Counter-Arguments and Evidence Limits
Revolut’s strongest structural defence is its licensed business scope: as an FCA-authorised electronic money institution and bank, its regulatory permissions exclude defence procurement market participation. The company’s absence from SIBAT export directories, international defence exhibition catalogues (DSEI, Eurosatory, ISDEF), and all national defence procurement registries searched is consistent with Revolut’s business model rather than a gap in public disclosure. The civilian character of Revolut’s financial services - payment processing, currency exchange, savings, trading - carries no inherent dual-use potential comparable to semiconductor components, surveillance hardware, or dual-use industrial equipment.
The evidence base for this domain is bounded by publicly available sources. The absence of a Revolut entry in Who Profits, AFSC Investigate, OCHA reports, and BDS campaign materials does not constitute a clean bill of health from those organisations - it reflects that Revolut has not attracted their investigative attention in this context. The audit records this absence of evidence, not evidence of absence.

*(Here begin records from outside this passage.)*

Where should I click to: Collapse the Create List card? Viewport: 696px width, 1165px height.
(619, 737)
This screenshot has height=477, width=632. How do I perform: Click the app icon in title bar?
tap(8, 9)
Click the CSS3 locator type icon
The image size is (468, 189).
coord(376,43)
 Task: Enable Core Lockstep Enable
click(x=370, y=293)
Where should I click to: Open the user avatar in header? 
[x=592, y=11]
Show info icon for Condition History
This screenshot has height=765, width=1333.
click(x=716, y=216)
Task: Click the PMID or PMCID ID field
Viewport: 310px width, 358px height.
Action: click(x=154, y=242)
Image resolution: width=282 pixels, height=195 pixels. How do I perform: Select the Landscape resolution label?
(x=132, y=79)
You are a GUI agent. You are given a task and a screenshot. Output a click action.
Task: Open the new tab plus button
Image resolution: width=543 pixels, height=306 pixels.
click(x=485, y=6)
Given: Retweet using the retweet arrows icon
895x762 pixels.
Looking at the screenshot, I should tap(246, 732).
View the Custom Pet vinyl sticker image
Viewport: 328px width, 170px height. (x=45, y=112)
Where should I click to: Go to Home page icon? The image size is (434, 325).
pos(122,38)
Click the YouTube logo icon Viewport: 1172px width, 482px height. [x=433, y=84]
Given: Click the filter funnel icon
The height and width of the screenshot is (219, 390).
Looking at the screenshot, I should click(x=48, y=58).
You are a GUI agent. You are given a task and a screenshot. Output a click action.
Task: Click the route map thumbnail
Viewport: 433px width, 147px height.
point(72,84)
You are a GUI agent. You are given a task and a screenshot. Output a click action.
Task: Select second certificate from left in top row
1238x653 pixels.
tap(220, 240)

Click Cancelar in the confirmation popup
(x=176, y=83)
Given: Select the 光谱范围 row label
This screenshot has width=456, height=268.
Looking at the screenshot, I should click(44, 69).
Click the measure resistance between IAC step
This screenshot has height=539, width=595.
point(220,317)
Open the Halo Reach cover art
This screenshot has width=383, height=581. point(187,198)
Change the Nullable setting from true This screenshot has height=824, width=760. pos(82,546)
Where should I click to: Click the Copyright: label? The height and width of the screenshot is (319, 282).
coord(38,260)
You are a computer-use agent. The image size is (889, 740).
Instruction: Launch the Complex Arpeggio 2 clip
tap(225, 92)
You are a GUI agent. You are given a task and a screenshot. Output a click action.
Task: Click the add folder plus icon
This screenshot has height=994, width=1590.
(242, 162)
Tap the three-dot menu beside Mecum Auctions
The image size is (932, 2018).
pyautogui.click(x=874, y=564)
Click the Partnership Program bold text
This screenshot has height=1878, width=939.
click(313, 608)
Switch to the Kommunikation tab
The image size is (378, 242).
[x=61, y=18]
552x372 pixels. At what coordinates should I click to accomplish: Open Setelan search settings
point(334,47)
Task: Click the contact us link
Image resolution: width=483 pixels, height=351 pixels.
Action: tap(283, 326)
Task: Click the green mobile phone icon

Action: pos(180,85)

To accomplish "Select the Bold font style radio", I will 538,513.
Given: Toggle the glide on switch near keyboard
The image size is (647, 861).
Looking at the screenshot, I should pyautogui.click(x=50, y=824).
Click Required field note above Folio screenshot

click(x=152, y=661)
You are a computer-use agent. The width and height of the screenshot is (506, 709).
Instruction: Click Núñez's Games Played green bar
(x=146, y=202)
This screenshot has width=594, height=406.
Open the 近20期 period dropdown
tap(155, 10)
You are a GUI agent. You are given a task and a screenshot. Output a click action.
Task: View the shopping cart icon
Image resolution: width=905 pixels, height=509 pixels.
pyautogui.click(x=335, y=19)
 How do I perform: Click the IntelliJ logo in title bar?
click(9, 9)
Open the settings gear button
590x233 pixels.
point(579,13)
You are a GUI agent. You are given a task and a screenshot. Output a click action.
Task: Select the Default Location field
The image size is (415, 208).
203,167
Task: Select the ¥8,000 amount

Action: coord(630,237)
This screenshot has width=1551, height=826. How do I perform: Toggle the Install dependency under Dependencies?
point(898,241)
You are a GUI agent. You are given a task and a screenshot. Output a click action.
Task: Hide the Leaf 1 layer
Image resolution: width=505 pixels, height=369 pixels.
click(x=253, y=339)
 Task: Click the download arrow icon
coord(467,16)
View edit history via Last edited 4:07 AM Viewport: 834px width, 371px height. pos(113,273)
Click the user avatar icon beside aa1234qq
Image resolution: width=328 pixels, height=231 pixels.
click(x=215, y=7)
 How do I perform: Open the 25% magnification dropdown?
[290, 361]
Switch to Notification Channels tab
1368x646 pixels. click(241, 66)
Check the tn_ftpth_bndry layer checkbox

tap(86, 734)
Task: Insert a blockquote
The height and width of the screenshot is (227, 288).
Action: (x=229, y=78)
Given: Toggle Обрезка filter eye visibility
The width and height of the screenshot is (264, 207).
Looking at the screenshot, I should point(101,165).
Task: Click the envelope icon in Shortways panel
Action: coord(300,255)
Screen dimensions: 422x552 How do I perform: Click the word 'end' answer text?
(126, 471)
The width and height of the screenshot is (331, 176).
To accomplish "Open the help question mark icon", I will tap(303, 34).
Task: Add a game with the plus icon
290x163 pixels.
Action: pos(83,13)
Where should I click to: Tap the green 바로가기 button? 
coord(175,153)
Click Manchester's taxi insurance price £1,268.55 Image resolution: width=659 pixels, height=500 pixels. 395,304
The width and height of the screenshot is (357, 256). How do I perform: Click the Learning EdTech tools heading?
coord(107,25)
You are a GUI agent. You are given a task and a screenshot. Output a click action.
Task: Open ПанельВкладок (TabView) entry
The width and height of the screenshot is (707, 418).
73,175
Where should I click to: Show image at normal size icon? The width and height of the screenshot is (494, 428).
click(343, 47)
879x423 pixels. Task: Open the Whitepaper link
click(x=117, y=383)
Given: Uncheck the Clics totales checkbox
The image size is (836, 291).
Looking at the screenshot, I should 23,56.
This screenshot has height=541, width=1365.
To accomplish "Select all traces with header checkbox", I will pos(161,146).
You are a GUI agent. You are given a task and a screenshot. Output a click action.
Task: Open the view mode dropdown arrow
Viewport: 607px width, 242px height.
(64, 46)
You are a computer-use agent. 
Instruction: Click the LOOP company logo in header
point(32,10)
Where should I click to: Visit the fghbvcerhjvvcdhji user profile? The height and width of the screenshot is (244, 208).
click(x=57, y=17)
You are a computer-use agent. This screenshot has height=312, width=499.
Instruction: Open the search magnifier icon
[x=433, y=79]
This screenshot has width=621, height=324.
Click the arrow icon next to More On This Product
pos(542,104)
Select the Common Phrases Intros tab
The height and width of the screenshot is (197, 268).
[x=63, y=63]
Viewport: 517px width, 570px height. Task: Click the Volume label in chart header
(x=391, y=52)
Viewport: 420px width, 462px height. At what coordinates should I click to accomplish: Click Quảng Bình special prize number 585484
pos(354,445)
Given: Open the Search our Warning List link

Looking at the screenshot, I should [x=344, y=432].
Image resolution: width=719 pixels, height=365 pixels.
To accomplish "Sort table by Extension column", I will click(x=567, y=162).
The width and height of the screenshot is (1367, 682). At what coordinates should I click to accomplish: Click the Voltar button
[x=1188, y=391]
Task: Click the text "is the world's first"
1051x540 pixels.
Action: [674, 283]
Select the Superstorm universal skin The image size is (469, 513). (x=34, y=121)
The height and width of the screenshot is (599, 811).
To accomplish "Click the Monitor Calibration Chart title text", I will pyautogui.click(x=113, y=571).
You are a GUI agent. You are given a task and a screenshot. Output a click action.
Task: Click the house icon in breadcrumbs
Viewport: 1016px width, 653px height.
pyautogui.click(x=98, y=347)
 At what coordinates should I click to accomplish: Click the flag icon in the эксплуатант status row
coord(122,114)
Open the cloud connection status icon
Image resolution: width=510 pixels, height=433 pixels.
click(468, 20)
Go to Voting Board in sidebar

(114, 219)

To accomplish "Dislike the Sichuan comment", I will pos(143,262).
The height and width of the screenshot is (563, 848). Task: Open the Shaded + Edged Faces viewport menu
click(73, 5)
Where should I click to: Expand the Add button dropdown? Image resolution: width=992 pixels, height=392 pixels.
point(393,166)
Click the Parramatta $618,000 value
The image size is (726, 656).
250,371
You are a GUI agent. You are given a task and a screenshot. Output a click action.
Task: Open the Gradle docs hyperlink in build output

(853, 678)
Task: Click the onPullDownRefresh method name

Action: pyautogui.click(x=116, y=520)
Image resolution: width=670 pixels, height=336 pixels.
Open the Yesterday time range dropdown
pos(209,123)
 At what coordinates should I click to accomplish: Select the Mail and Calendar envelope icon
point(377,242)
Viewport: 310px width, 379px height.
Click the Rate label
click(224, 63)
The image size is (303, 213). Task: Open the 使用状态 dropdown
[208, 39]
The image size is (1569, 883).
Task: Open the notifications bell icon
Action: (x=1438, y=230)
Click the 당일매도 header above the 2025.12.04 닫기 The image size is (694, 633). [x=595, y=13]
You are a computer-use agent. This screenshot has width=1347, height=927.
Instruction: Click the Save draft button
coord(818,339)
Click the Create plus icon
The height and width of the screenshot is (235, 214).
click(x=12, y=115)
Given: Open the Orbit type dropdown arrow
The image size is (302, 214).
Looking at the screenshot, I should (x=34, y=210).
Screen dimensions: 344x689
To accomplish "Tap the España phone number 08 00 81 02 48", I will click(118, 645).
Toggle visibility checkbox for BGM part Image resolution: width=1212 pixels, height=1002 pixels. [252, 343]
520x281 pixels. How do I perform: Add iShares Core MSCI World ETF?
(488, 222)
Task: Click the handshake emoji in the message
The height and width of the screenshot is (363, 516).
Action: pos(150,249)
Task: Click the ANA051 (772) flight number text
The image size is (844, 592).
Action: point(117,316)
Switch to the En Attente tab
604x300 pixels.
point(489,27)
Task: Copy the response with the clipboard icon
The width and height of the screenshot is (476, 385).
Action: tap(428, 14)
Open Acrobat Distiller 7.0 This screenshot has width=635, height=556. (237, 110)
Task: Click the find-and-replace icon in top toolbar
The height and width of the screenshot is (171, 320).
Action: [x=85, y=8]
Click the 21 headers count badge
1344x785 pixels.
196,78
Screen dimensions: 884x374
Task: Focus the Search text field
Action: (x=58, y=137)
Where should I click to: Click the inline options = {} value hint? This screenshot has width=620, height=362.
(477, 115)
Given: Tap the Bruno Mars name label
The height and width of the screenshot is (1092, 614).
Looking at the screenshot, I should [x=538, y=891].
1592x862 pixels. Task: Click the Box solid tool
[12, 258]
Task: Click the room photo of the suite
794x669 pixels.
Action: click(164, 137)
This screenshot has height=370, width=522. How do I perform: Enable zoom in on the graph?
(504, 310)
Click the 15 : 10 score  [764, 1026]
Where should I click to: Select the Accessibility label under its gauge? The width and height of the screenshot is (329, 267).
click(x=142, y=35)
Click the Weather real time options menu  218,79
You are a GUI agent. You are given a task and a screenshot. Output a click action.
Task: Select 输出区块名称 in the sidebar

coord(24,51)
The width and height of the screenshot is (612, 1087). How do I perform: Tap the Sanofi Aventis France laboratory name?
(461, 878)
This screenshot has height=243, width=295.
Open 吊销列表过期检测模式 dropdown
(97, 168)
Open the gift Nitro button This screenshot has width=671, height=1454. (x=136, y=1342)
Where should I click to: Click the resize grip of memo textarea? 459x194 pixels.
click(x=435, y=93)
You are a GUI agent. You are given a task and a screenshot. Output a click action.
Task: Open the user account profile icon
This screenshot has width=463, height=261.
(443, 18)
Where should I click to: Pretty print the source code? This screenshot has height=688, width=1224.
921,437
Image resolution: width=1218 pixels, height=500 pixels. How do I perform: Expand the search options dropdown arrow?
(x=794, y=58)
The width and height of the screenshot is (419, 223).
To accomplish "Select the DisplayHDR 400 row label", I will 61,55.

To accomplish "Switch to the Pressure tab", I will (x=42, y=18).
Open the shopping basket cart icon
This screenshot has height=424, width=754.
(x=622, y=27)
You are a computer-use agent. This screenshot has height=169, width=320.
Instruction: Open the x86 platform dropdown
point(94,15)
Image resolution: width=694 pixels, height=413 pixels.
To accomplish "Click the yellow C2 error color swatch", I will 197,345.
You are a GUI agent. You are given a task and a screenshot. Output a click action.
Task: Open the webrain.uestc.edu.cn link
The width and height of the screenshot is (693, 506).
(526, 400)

Named Entities and Evidence Map
| Sub-Category | Evidence Status | Relevant Sources |
|---|---|---|
| Defence contracting / MoD procurement | No public evidence identified | Companies House91; Israeli MoD registries91 |
| Dual-use products / tactical variants | No public evidence identified | Revolut product catalogue31210 |
| Heavy machinery / construction | No public evidence identified | Who Profits, OCHA16 |
| Supply chain integration with defence primes | No public evidence identified | Elbit, IAI, Rafael, IMI - no entries found91; SIPRI16; AFSC17 |
| Logistical sustainment / base services | No public evidence identified | No records identified91 |
| Munitions / weapons systems | No public evidence identified | No records identified913416 |
| Export licensing / regulatory history | No public evidence identified | UK DBT export data4; UK Export Finance5 |
| Civil society scrutiny | No public evidence identified | Who Profits13; Amnesty6; HRW15; Corporate Occupation18; OCHA19; BDS11; Hansard20; EU Parliament8 |
Digital: Digital
Mechanism of Involvement
The Digital audit examined Revolut’s enterprise technology stack, surveillance and biometrics tools, cloud infrastructure including Project Nimbus, and defence/intelligence technology relationships. Revolut’s confirmed cloud providers are Amazon Web Services (AWS) and Google Cloud Platform (GCP) - both US-origin hyperscalers with Israeli availability zones, but neither Israeli-origin. Revolut uses Datadog (US-origin) for infrastructure monitoring, Twilio (US-origin) for communications, Onfido (UK-origin, acquired by Entrust/US) for identity verification, and Cloudflare (US-origin) for edge security. Each of eight Israeli-origin or Israeli co-founded cybersecurity vendors - Check Point, Wiz, SentinelOne, CyberArk, Palo Alto Networks, Verint, NICE Systems, and Claroty - was individually verified against press releases, customer references, and Revolut’s tech blog; no confirmed procurement relationship with any of them was identified. Revolut’s internal engineering stack uses Kotlin, gRPC, Apache Kafka, and PostgreSQL - open-source or US-origin tools. No Israeli-origin technology components appear in the documented internal stack. No systems integrator deploying Israeli-origin technology on Revolut’s behalf was identified.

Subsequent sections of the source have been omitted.